Shortly after arriving at my hotel in SoHo, I headed on out to the "bus stop". Sure enough there was a row of buses parked on Division St., a couple of people lined up in front of the lead bus, and a longer line behind the next bus. The lead bus appeared full so I got in line for the second bus. We started getting on the bus, and I made sure and asked the driver if this was the bus to Flushing. It was only a couple of minutes before all 20 seats were filled, as required for the bus to take off. With the bus holding 20 passengers and the fare of $2.75, the total fare for a full bus is $55, or exactly the same amount I paid the cab to ride from JFK into Manhattan the same afternoon. 20 for the price of 1, as compared to my single rider cab fare from the airport, is indeed a great value. We got to Flushing in about half an hour. However I've gone to Flushing often enough to know that the bus driver didn't get off at the regular exit from the freeway. Soon I saw he was driving through a residential neighborhood, rather than going to the commercial district, which I found interesting. He eventually stopped to let off a passenger--I don't know whether that was a regularly scheduled stop or by request. (My guess is the latter.) Shortly thereafter we were on Main St., and after a few more stops we reached our destination of 41st Ave.
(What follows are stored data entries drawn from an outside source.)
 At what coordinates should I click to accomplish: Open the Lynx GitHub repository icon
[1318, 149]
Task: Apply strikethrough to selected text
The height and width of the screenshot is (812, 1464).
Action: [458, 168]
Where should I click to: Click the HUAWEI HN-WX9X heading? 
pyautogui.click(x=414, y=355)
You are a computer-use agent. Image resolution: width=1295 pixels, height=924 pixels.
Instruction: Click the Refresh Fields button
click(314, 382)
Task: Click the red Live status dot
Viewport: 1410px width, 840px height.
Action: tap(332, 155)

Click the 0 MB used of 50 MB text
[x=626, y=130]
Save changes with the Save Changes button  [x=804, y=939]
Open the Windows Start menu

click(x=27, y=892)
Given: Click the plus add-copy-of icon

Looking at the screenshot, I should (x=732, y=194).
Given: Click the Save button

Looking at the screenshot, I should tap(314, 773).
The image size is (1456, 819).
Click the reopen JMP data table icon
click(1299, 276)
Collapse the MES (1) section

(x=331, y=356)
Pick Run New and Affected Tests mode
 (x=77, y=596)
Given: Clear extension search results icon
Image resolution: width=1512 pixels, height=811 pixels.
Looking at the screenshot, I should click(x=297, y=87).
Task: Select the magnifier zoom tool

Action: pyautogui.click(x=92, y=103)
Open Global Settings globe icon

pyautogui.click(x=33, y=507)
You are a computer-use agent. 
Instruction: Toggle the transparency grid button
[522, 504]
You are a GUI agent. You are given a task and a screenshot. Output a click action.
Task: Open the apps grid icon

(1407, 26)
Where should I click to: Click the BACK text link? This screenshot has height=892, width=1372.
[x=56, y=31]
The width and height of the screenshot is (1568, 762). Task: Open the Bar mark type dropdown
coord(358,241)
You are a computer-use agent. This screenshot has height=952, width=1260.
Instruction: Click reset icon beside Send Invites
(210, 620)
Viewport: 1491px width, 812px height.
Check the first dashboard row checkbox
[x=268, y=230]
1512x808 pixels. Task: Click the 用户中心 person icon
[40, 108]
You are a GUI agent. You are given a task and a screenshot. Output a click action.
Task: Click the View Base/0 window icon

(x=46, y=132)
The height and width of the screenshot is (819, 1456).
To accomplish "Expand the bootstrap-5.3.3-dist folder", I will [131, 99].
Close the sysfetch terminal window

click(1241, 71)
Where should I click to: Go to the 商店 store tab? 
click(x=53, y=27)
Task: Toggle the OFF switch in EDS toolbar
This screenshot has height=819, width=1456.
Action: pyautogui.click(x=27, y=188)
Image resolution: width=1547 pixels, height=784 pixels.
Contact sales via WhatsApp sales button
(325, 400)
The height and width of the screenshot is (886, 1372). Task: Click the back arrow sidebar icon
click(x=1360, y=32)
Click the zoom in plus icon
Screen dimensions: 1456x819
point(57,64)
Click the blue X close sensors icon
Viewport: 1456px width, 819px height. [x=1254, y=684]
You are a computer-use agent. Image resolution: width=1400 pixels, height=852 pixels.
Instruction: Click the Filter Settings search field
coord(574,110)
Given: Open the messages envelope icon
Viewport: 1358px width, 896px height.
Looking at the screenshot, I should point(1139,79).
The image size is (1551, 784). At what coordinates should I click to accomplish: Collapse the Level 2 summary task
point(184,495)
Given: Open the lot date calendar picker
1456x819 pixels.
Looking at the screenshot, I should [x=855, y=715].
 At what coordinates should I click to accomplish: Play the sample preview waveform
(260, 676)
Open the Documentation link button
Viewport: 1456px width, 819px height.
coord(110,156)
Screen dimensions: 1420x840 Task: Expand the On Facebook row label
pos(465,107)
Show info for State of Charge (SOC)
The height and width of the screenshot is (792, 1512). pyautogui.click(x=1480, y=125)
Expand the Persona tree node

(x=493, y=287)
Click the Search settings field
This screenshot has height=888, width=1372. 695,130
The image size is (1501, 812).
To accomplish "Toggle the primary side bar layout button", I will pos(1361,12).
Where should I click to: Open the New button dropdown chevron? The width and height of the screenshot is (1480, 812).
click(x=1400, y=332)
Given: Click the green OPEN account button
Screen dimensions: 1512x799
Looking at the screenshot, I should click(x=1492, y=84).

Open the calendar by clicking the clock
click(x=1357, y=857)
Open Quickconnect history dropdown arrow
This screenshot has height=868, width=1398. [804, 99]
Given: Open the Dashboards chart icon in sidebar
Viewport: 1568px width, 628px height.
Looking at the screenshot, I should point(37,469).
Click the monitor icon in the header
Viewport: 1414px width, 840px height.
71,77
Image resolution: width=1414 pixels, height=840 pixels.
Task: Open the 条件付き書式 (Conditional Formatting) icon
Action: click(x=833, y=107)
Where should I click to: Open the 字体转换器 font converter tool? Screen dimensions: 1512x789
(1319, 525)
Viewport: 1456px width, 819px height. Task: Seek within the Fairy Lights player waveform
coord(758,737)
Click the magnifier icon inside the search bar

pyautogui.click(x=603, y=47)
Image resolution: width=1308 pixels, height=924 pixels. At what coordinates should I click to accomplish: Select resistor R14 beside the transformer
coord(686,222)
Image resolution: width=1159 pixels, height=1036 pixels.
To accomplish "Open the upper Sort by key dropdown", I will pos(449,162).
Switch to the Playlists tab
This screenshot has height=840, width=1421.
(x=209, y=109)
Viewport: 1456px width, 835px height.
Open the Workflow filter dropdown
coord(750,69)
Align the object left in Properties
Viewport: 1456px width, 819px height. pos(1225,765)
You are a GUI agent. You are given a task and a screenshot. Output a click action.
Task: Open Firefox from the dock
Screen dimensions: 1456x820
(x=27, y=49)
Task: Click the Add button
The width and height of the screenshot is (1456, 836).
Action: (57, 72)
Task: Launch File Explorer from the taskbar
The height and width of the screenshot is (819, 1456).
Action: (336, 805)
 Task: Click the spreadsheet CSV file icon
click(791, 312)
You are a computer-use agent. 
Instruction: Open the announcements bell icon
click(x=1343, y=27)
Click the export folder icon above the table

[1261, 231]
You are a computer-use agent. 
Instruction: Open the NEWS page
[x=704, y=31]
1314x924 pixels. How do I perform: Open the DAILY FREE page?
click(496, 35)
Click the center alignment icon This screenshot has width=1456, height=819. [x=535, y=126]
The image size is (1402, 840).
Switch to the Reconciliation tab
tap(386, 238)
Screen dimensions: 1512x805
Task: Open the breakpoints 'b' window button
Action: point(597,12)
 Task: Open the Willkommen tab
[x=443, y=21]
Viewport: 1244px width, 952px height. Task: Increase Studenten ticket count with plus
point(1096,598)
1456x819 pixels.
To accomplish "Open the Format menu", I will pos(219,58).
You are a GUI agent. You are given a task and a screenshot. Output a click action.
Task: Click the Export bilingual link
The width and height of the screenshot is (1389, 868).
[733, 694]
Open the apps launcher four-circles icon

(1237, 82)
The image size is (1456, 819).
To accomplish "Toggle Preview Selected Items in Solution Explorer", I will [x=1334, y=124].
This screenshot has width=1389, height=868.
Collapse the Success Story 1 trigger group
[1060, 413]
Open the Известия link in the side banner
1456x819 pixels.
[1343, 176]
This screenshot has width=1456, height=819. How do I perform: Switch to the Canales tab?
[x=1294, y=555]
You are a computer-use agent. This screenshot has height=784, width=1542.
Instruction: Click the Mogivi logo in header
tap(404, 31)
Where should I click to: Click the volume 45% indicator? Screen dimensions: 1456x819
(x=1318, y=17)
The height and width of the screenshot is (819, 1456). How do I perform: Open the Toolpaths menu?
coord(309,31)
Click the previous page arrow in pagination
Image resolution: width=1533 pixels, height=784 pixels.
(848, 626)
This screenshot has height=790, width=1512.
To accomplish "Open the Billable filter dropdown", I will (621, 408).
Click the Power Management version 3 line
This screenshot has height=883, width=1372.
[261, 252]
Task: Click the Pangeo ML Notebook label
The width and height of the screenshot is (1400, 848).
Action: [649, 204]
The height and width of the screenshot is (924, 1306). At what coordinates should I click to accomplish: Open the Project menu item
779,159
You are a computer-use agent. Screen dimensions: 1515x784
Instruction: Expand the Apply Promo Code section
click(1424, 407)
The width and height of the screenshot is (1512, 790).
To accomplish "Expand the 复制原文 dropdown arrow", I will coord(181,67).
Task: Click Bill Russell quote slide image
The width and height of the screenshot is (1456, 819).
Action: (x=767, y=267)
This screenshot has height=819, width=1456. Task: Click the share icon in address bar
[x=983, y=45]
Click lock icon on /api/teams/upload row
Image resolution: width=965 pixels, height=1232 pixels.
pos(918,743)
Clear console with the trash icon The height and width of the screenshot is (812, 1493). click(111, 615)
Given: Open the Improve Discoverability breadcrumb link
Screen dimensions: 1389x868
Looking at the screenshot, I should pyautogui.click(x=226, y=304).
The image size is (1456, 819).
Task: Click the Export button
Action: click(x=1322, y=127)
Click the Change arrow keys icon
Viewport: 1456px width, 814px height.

The purpose of this trip to Flushing was to visit the food court at the New World Mall, which opened up this past summer. When the bus arrived at 41st Ave., I quickly made my way over to Roosevelt St. where the mall was (even though the mall's street address was Main St., a quirk of New York City's street address system). I had a little trouble finding the mall since I first went to the wrong part of Roosevelt, then ultimately discovered that the entrance was half a full block up from Main St. I had previously visited the other Chinese food courts of Flushing, which could be generously described as dives, if not worst. However, this food court is really nice, reminiscent of the food courts one finds in enclosed shopping malls.
The New World food court has 30 different eating places, but I had also done my homework about the mall and found that there were a large number of eateries I wasn't interested in--Sichuan style, Japanese, Korean, etc. Consequently the number of targets was much smaller. My first stop was Noodle Village where I spied the fish cake soup. It was really good--large, rectangular slices of fish cake cooked almost until they were crispy. Next was Hottest 86, not so named because they served spicy food, which they don't, since it's Hong Kong style, but because, well who knows why? (The 86 does refer to their main location on 86th St. in Brooklyn.) There I had the fish fillet in black bean sauce with the crispy coating which was pretty good. Also picked up the glass noodle soup from Sliced Noodle which was great when I sampled it on the spot. I also bought snacks for later, including a pumpkin pastry at Tianjin Foods, and a salty/sweet rough flatbread from Casserole Big Bowl of Noodles. I headed back to 41st Ave. to catch the bus back to Manhattan. This was a little more confusing because I poked my head into the first bus in line, and when I asked the driver whether this was the Manhattan Chinatown bus, he replied "Brooklyn." (Good thing he spoke English.) He then directed me to third bus in line, and I rode back to Manhattan.
While this may sound silly, riding the Chinatown to Flushing bus and visiting the New World Mall food court was a dream come true. I am really impressed with the Chinese bus to Flushing. It's incrementally more expensive than taking the subway to Flushing, which costs $2.25 on the #7 train, but it cuts travel time in half and makes Flushing more accessible to Manhattan than I would have imagined.